Les médecins ne pratiquent plus l’IVG en Italie, la hausse des avortements clandestins inquiète
Face au nombre croissant de gynécologues objecteurs de conscience, les services pratiquant les interruptions volontaires de grossesse (IVG) ferment. Une situation inquiétante qui favorise le retour des pratiques clandestines.
Des affiches placardées à l’entrée des services indiquant qu’ici, « on ne fait plus d’IVG », des patrouilles de volontaires attendant les patientes pour leur parler d’assassinat avec la bénédiction des directeurs sanitaires des structures publiques, bienvenue dans les hôpitaux italiens où les femmes ne peuvent quasiment plus avorter malgré l’adoption en 1978 de la loi 194.
Trafiquants et marché noir
Face à l’augmentation constante du nombre de gynécologues et de personnel paramédical objecteur de conscience, les femmes qui vivent de l’autre côté des Alpes ont deux options : se rendre à l’étranger ou avorter clandestinement au risque de mourir.
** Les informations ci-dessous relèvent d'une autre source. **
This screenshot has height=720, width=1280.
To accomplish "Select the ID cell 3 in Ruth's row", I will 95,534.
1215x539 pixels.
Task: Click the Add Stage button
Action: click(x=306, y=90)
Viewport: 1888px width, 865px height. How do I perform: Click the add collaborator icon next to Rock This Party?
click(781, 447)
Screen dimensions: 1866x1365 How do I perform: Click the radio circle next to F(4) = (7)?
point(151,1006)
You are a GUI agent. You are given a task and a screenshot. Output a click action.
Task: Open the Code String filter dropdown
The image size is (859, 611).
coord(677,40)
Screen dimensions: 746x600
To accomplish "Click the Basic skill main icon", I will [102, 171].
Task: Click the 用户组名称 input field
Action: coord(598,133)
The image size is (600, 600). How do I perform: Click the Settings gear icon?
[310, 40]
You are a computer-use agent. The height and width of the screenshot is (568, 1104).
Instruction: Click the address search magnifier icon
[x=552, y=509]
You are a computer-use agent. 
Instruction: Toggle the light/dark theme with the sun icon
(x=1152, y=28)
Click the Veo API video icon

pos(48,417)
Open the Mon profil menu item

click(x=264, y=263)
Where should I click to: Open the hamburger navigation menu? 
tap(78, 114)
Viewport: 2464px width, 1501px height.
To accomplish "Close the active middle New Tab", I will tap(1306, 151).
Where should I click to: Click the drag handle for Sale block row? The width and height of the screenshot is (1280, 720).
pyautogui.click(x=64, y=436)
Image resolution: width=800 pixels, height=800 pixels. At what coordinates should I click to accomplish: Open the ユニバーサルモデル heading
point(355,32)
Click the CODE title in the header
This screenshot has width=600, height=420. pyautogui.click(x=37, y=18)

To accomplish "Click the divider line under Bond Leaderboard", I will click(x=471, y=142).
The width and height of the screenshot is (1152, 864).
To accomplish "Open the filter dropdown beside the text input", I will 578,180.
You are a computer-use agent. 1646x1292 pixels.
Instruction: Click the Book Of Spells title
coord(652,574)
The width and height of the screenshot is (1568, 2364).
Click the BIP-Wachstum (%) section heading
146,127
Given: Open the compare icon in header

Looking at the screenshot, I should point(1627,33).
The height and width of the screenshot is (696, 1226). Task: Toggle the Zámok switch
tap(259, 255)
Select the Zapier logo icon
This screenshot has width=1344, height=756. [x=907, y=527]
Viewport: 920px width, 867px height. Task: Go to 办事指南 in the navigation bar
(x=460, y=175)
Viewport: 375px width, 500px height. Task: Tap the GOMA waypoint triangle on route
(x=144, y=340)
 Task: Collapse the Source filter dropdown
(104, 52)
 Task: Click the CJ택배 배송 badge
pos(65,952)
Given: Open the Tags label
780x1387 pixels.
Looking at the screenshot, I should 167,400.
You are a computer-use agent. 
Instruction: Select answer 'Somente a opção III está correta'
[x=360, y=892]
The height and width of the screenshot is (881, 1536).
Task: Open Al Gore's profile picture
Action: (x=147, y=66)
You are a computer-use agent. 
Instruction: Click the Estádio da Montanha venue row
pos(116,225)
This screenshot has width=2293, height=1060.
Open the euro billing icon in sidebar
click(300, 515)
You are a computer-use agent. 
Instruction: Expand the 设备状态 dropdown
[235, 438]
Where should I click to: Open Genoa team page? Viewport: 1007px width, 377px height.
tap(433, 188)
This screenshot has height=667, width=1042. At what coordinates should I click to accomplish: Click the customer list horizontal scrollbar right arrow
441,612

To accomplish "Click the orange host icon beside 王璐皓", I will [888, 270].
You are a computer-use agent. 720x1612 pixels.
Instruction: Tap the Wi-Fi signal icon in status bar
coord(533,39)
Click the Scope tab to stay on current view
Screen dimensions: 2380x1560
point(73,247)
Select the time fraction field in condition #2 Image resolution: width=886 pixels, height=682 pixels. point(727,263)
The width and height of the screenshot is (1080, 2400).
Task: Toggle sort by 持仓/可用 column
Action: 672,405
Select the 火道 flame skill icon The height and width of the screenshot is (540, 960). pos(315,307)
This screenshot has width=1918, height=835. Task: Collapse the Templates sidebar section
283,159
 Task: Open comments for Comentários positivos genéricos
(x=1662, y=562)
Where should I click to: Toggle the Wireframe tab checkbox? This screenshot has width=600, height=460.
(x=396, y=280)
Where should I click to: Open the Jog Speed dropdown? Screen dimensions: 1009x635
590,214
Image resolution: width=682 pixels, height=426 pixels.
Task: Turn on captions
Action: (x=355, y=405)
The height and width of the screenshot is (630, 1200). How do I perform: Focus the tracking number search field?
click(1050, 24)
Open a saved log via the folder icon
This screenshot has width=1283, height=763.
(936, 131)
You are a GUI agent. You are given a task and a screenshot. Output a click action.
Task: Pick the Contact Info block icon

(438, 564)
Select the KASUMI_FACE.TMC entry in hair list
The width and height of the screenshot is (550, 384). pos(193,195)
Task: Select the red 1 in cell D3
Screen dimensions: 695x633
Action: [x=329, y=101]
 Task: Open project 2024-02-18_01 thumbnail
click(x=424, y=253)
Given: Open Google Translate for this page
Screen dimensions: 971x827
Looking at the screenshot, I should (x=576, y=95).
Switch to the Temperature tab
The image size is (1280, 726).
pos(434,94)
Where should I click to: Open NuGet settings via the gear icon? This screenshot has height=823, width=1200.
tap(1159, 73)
Selon l’Istat, l’institut national des statistiques, 80 % des gynécologues transalpins et 50 % des anesthésistes et des infirmiers refusent de pratiquer des IVG. Quelques exemples ? Dans le Latium, la région qui entoure la cité éternelle, 91 % des spécialistes se déclarent objecteurs de conscience. Dans le sud profond, à Bari, chef-lieu des Pouilles, les deux derniers gynécologues qui acceptaient encore de pratiquer des interruptions de grossesse ont jeté l’éponge. Mis à l’index par leurs collègues, harcelés par les volontaires des associations pro-vie, ils n’ont plus tenu le coup moralement. À Naples, enfin, un seul service hospitalier est encore ouvert et en Sicile, le taux d’abstention des spécialistes frôle la barre des 80,6 %.
Alors que faire ? « Les femmes qui en ont les moyens vont en Suisse, en Angleterre ou en France, les autres se débrouillent avec les moyens de bord, offerts par le marché noir », reconnaît un gynécologue romain objecteur de conscience sous couvert d’anonymat. Se débrouiller cela veut dire se retourner vers les cliniques clandestines, avaler une RU486 de contrebande ou des médicaments contre l’ulcère à base de misoprostol. Pris en grande quantité, ce produit provoque l’interruption de la grossesse promettent les trafiquants sud-américains qui font arriver leur cargaison par mer dans le port de Gênes. Au marché noir, dix cachets coûtent 100 euros, affirme l’Istat, et moitié prix sur Internet. Sans en revenir aux aiguilles à tricoter, certaines femmes acceptent toutefois de prendre des risques. Résultat : les plus chanceuses deviennent stériles, d’autres meurent de septicémie.
Interpellation du ministère de la Santé
Pour combattre cette situation intolérable, la Laiga, l’association libre des gynécologues favorables à l’application de la loi 194, ont saisi le Conseil d’Europe. « Le Conseil d’Europe nous a donné raison mais cela ne sert pratiquement à rien. De nombreux spécialistes ont peur de briser leur carrière », a récemment confié la Laiga à la presse italienne.
L’absence de chiffres officiels, le ministère de la Santé ayant « oublié »de publier ses données sur le nombre de femmes hospitalisées suite à une tentative d’avortement clandestin depuis quatre ans, complique le problème. Mais la mobilisation de la Laiga et les appels lancés par les associations de femmes, ont finalement brisé le mur du silence qui entoure le retour de l’avortement clandestin en Italie.
Cette semaine, le parti démocrate a demandé au ministère de la Santé de publier un rapport au moins sur les deux dernières années. Au sénat, les démocrates ont déposé une motion réclamant l’intervention du gouvernement et la pleine application de la loi 194 sur l’ensemble du territoire. Le texte propose le recrutement de personnel favorable aux IVG, l’ouverture de planning familiaux et l’application des interruptions pharmacologiques de grossesse. Les centristes, pour leur part, ont demandé au ministre de la Santé, Beatrice Lorenzin, d’intervenir au Parlement dans le cadre d’une discussion sur l’avortement clandestin. Reste à voir comment réagira cette dernière, très proche des associations pro-vie.